There is one surprise coming that we have no control over: the time when Jesus comes back to earth. Many have predicted His Second Coming, but obviously, all those predictions have been wrong. That Jesus will return is a given; when He does will be a surprise. One thing that should not be a surprise for any Christian is trouble – especially persecution. Paul noted that the Thessalonian Church already knew it would be coming. “We sent Timothy, who is our brother and co-worker in God’s service in spreading the gospel of Christ, to strengthen and encourage you in your faith, so that no one would be unsettled by these trials. For you know quite well that we are destined for them.” (1 Thessalonians 2:2-3)

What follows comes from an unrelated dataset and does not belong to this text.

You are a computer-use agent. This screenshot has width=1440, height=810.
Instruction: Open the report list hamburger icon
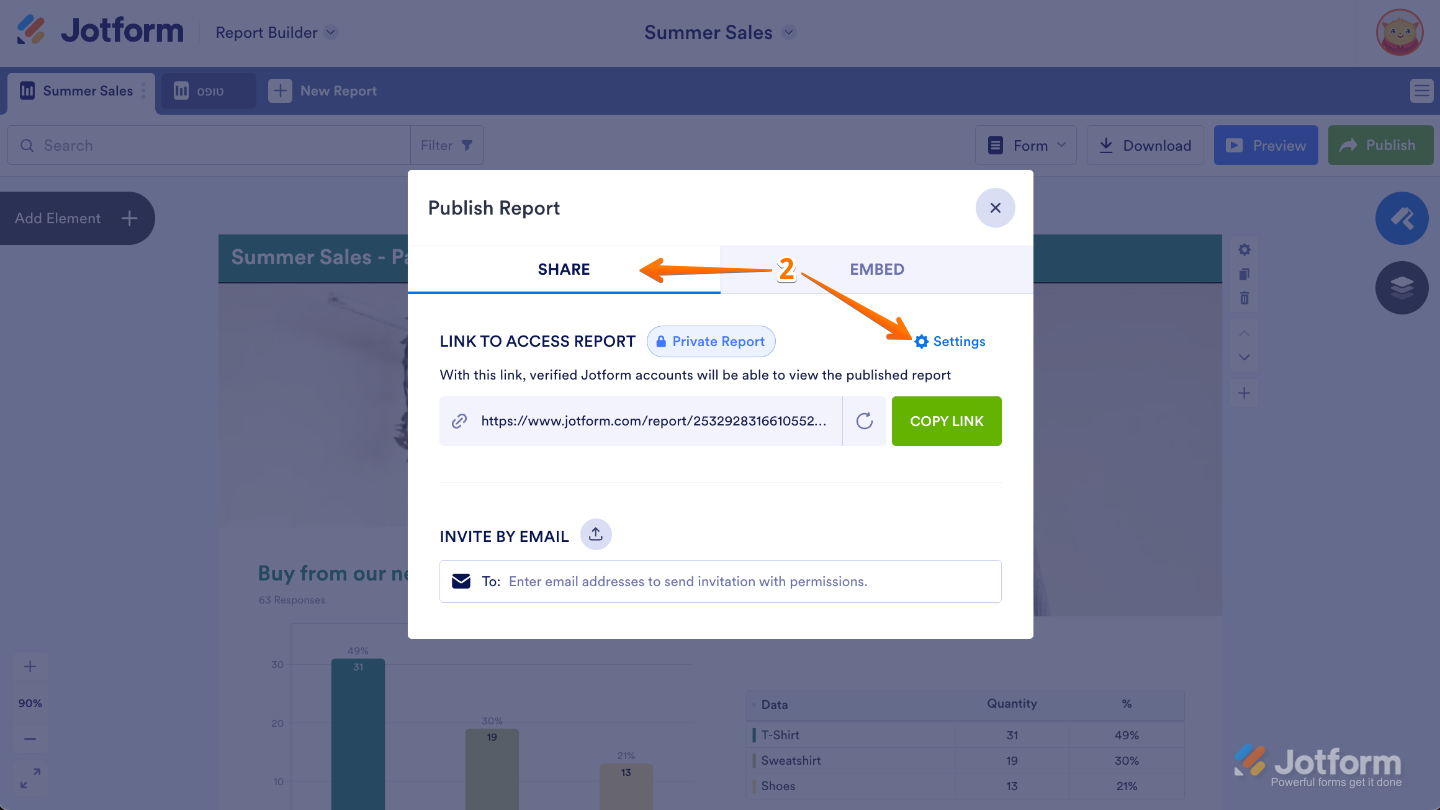point(1421,90)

One of the things that Jesus warned His followers was that they would have trouble. He reminded them that if the world hated Him, the world would hate them. He also said that He would never leave us nor forsake us, which should give us comfort during those times. The early church knew that persecution would come, and they prepared their people to meet it. We see the fellowship of the early Christians and the way they supported people in need – a priority as people lost jobs and were disenfranchised from their families because of their faith. As Paul dealt with the Thessalonians, he heard about the persecution they were undergoing and sent Timothy into the face of it to find out how the church was holding up. He didn’t want them to lose faith in the midst of persecution. As we see from the rest of this chapter, Paul was overjoyed by the news that they stayed faithful and strong.

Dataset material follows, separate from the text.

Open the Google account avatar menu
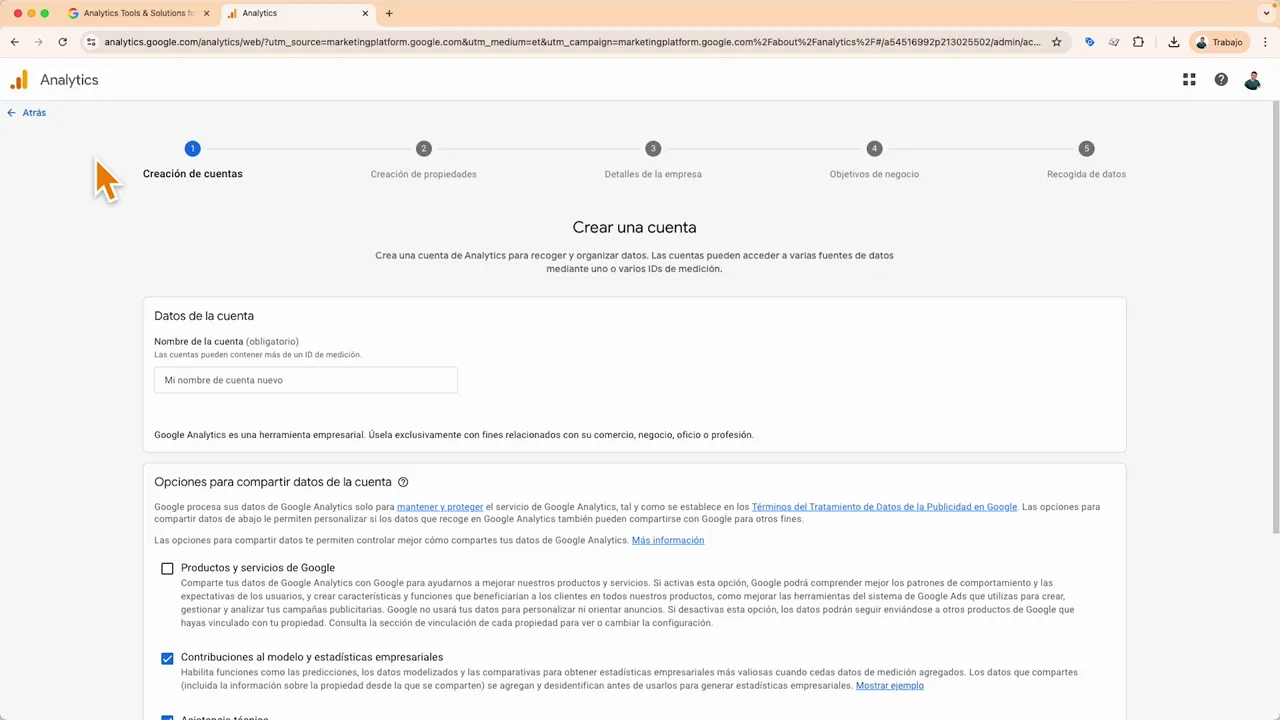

In some areas of the world, talk of persecution isn’t a warning, it’s the news. When we see our fellow believers standing strong in the faith in spite of the physical attacks they are dealing with, it strengthens those of us who hear about their enduring faith. At the same time, the persecution that our brothers and sisters are undergoing in other parts of the world remind us that we may face it also. Paul would tell us that it’s bound to come. I know, some Christians in America are complaining about the turn society is taking, calling it persecution when they don’t like how they’re treated. But, to quote the great philosophy team of Bachman-Turner Overdrive, “You ain’t seen nothing yet.” The return of Jesus is predicted throughout the New Testament – even farther along in this book. This will happen. At the same time, throughout the New Testament we see that God’s people will face judges and endure harsh treatment at the hands of society. The surprising thing about persecution is not that it will happen, but that it’s taking so long to happen here. It’s coming. We need to continue to grow in our faith to be ready for the onset of persecution. We need to continue to practice showing mercy to all people, so that we can do it when facing persecution. We need to continue growing in grace so that we’ll be able to extend grace to all, even in the midst of persecution. And, remember…Jesus reminded us that we are blessed if our persecution comes because of our faith. If it’s gonna happen, let’s face it like Jesus did.
Oh Lord, we have been spared persecution so far. I pray for our brothers and sisters around the world who are enduring persecution. I pray that when it comes here, we will show that same faith.